B. Plaintiff's Remaining Claims
Defendants' second argument for summary judgment fares no better. Defendants attack Plaintiff's remaining claims in "punch list" fashion, arguing each should be "dismissed" because Plaintiff has either failed to produce evidence in support of the claim or would otherwise not prevail at trial. ECF No. 25 at 30-32. Defendants, however, ignore their burden at the summary judgment stage to show "there is an absence of evidence to support the nonmoving party's case." Celotex, 477 U.S. at 325.
In the Eleventh Circuit, "[e]ven after Celotex, it is never enough simply to state that the non-moving party cannot meet its burden at trial." Clark v. Coats & Clark, Inc., 929 F.2d 604, 608 (11th Cir. 1991). "Instead, the moving party must point to specific portions of the record in order to demonstrate that the nonmoving party cannot meet its burden of proof at trial." United States v. Four Parcels of Real Property in Green and Tuscaloosa Counties in the State of Alabama, 941 F.2d 1428, 1438 n.19 (11th Cir. 1991). The reason underlying this requirement is simple:
The rule of thumb is that the MDL transferee court applies the law of the circuit where it sits to matters of federal law or procedure. In re Temporomandibular Joint (TMJ) Implants Prods. Liab. Litig., 97 F.3d 1050, 1055 (8th Cir. 1996); In re Korean Air Lines Disaster, 829 F.2d 1171, 1175-76 (D.C. Cir. 1987); see also Various Plaintiffs v. Various Defendants (Oil Field Cases), 673 F. Supp. 2d 358, 363 n.3 (E.D. Penn. 2009) (collecting cases). --------
[A] movant generally does not satisfy its initial burden simply by pointing out to the court that the materials produced in formal discovery or the materials in the court file, as they might be constituted following the filing of the defendant's motion, do not include evidence of every essential element of a plaintiff's claim. While a plaintiff has the burden to prove its claim at trial, Rule 56 does not imply that a plaintiff has a freestanding obligation to reduce to a tangible form and disclose evidence relative to every element of its case prior to trial, to "prove its case in discovery," so to speak.Am. Hospice, Inc. v. Sebelius, No. 1:08-cv-1879-JEO, 2010 WL 9013005, at *10 (N.D. Ala. Jan. 27, 2010) (emphasis in original). Therefore, Defendants' bald assertions that Plaintiff has failed to produce evidence in support of her claims or will not prevail on her claims at trial are insufficient to carry their initial burden at the summary judgment stage.
IV. CONCLUSION
Accordingly, it is respectfully RECOMMENDED that Defendants' Motion for Summary Judgment, ECF No. 25, should be DENIED.
IN CHAMBERS this 28th day of December 2020.
/s/_________
GARY R. JONES
United States Magistrate Judge
NOTICE TO THE PARTIES
Objections to these proposed findings and recommendations must be filed within fourteen (14) days after being served a copy thereof.
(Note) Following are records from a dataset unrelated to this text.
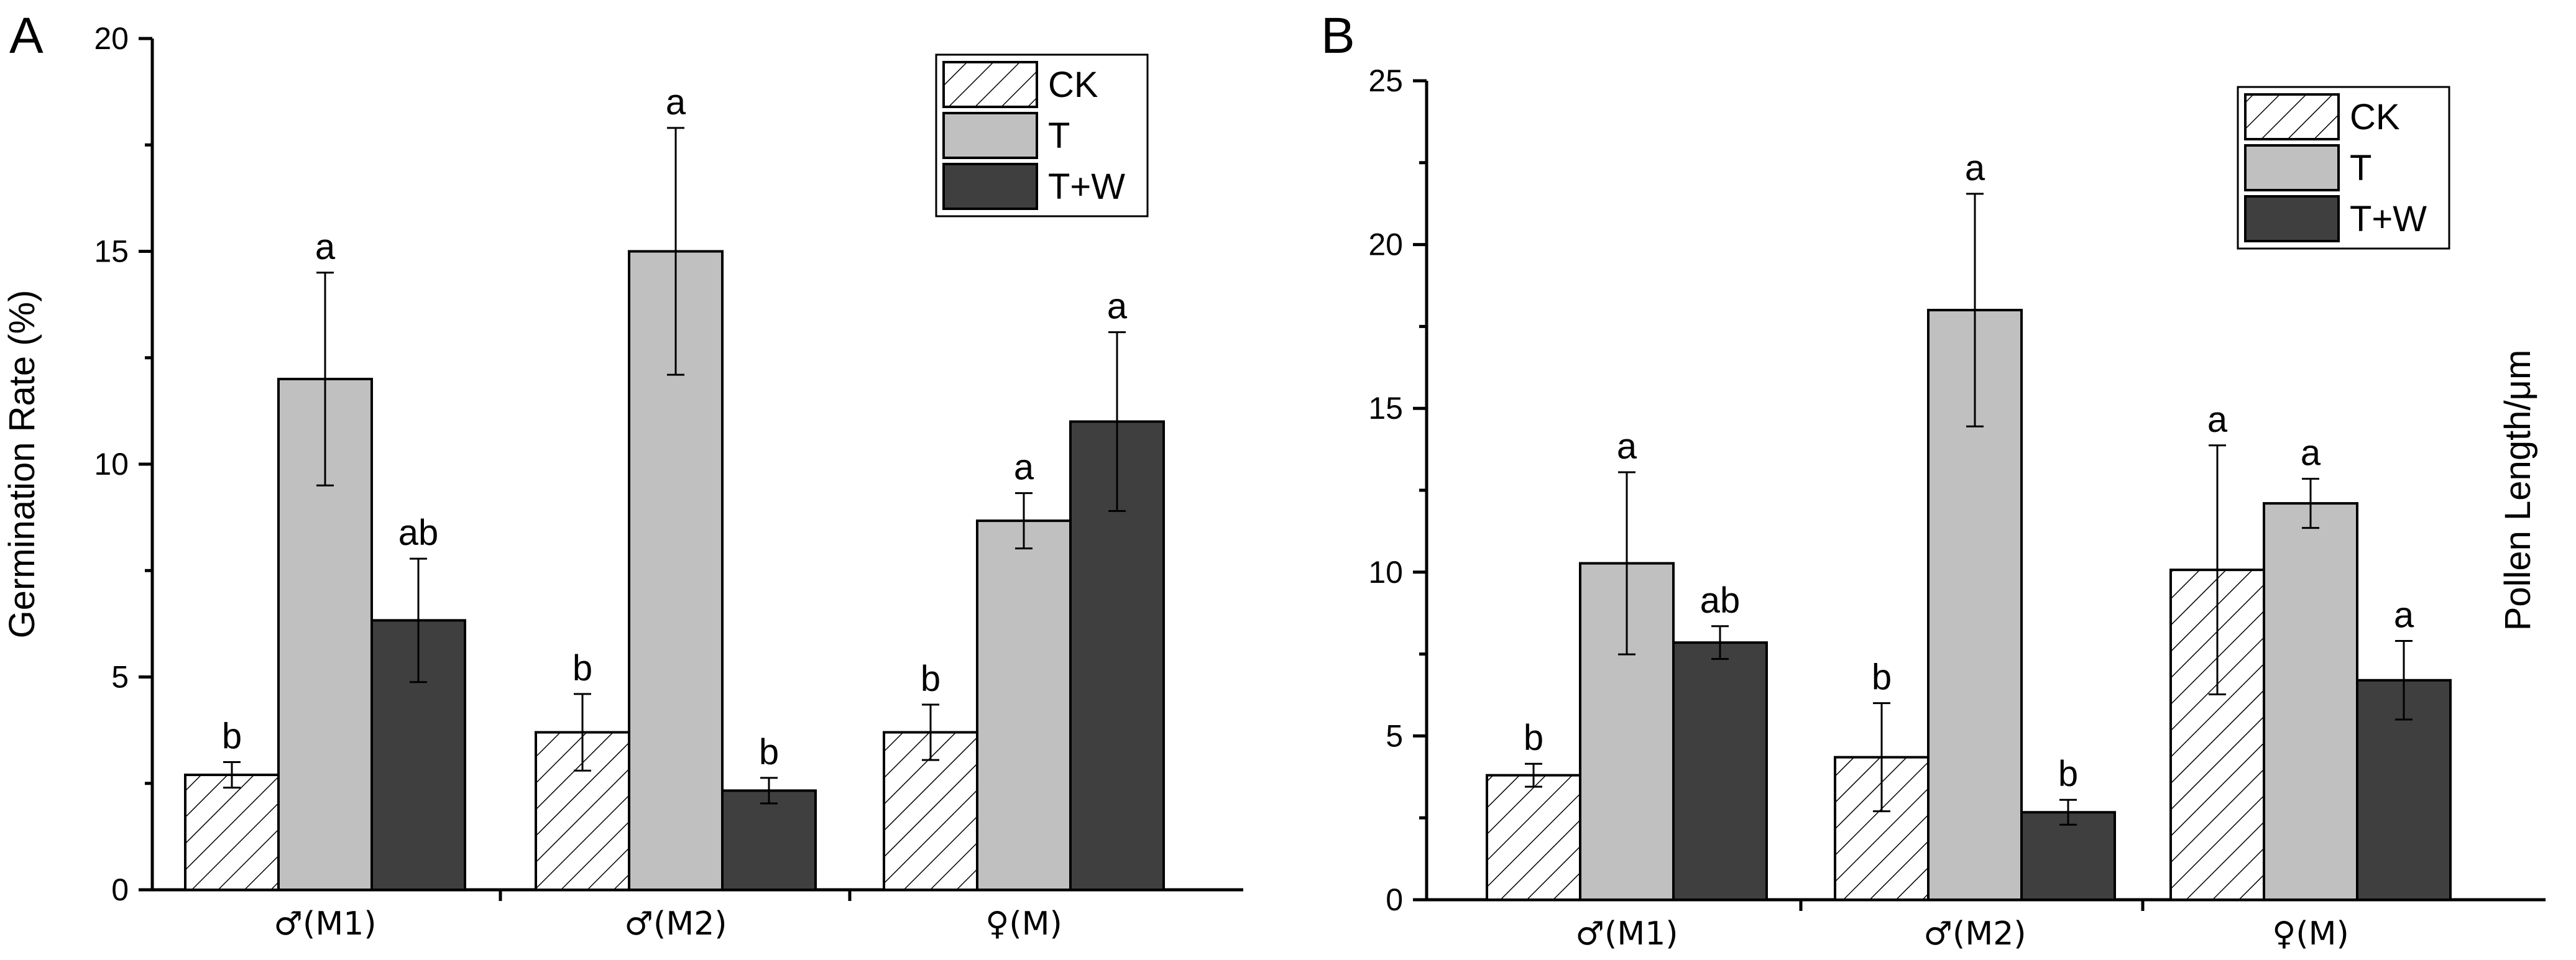 The width and height of the screenshot is (2576, 960). Describe the element at coordinates (1338, 36) in the screenshot. I see `panel-label: B` at that location. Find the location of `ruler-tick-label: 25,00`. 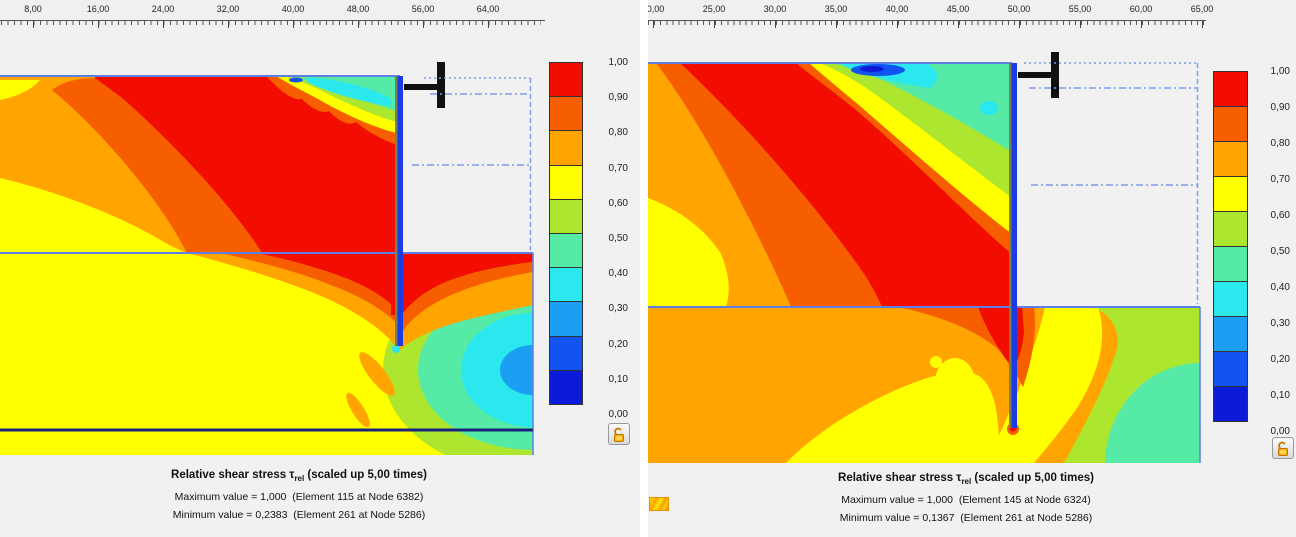

ruler-tick-label: 25,00 is located at coordinates (714, 9).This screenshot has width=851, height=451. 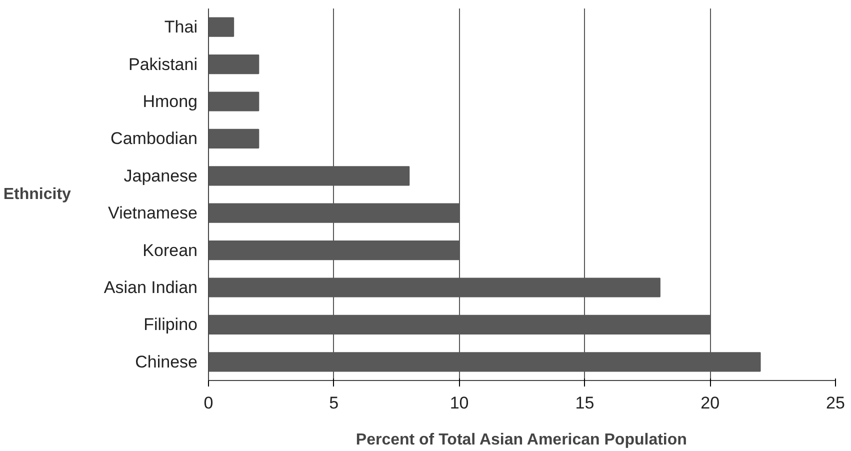 What do you see at coordinates (38, 194) in the screenshot?
I see `y-axis-title: Ethnicity` at bounding box center [38, 194].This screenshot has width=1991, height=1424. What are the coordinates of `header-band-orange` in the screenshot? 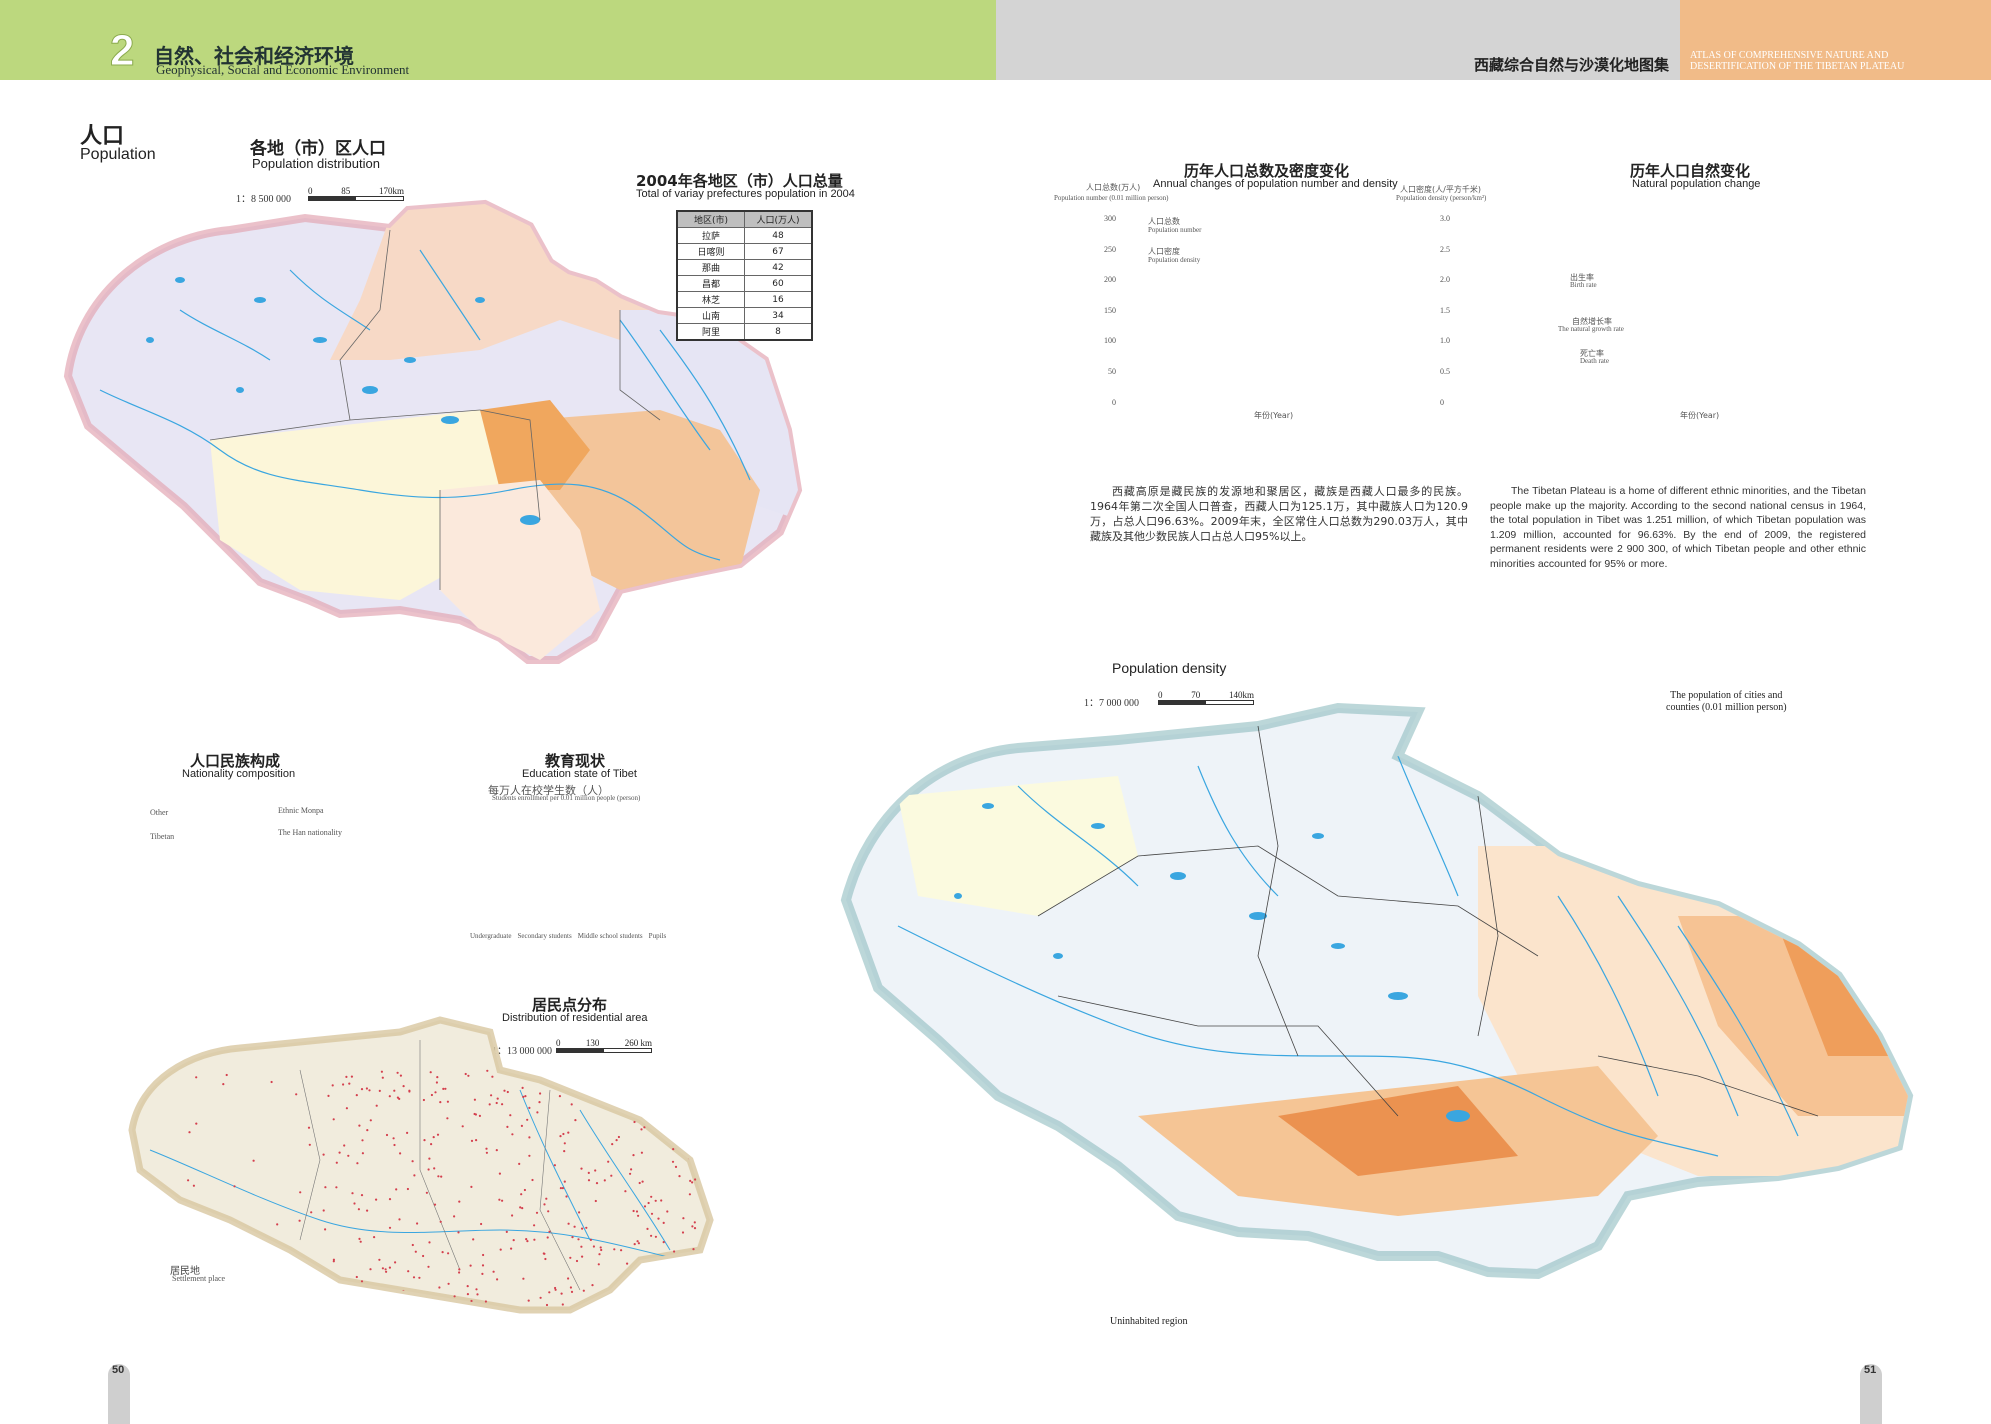 It's located at (1836, 40).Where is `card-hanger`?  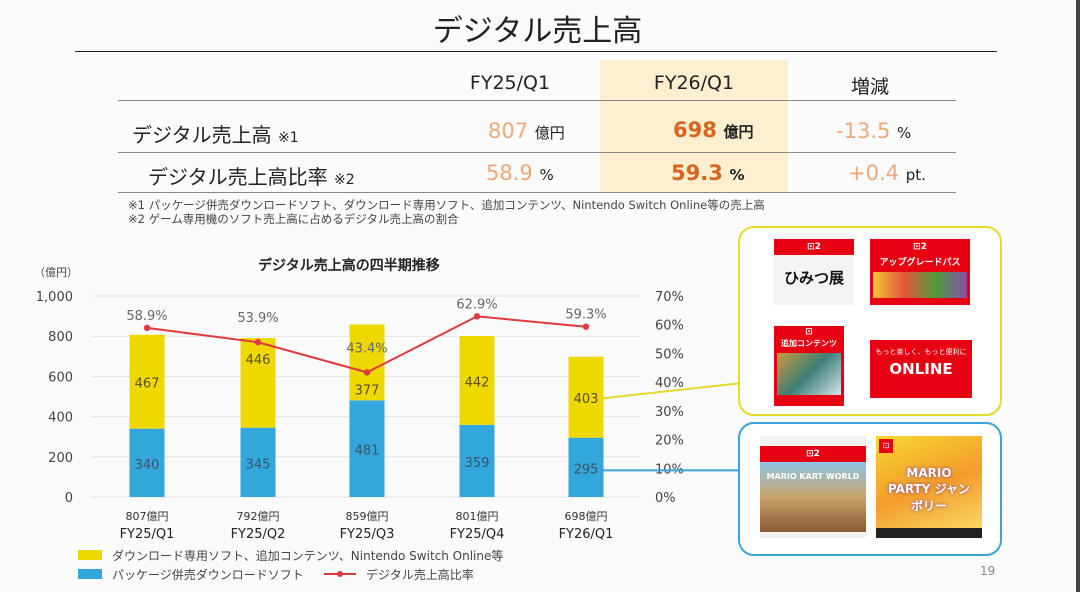
card-hanger is located at coordinates (813, 441).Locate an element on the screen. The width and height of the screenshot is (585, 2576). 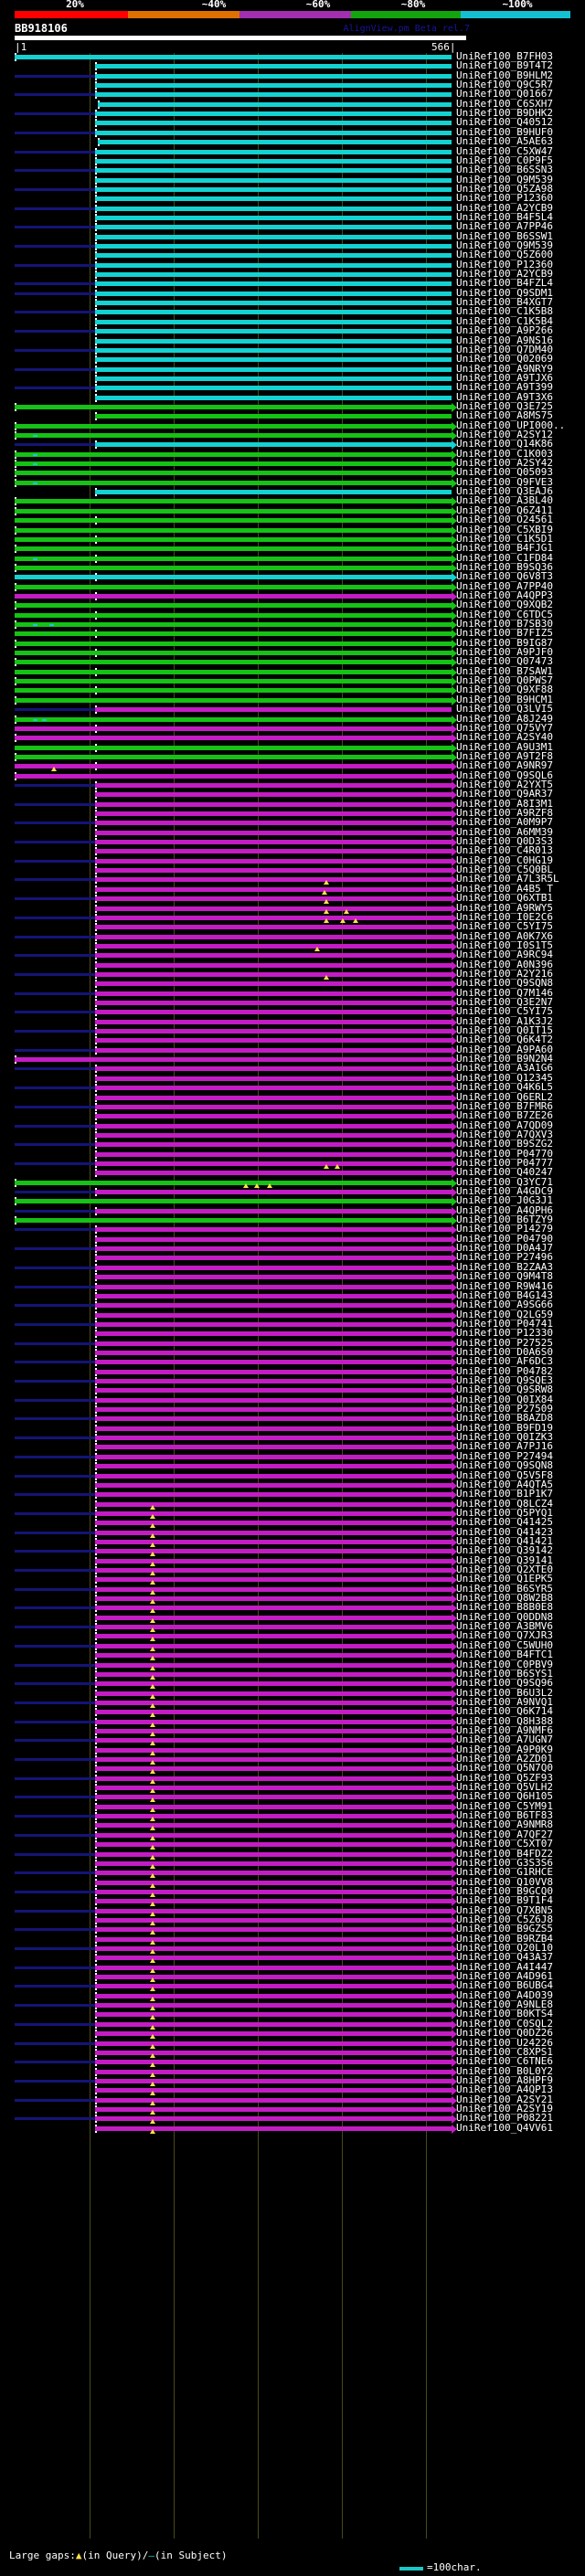
hit-row: UniRef100_A0M9P7 is located at coordinates (293, 823).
Any different deadline that may appear on the electronic docket is for the court's internal use only , and does not control. A copy of objections shall be served upon all other parties. If a party fails to object to the magistrate judge's findings or recommendations as to any particular claim or issue contained in a report and recommendation, that party waives the right to challenge on appeal the district court's order based on the unobjected-to factual and legal conclusions. See 11th Cir. Rule 3-1; 28 U.S.C. § 636.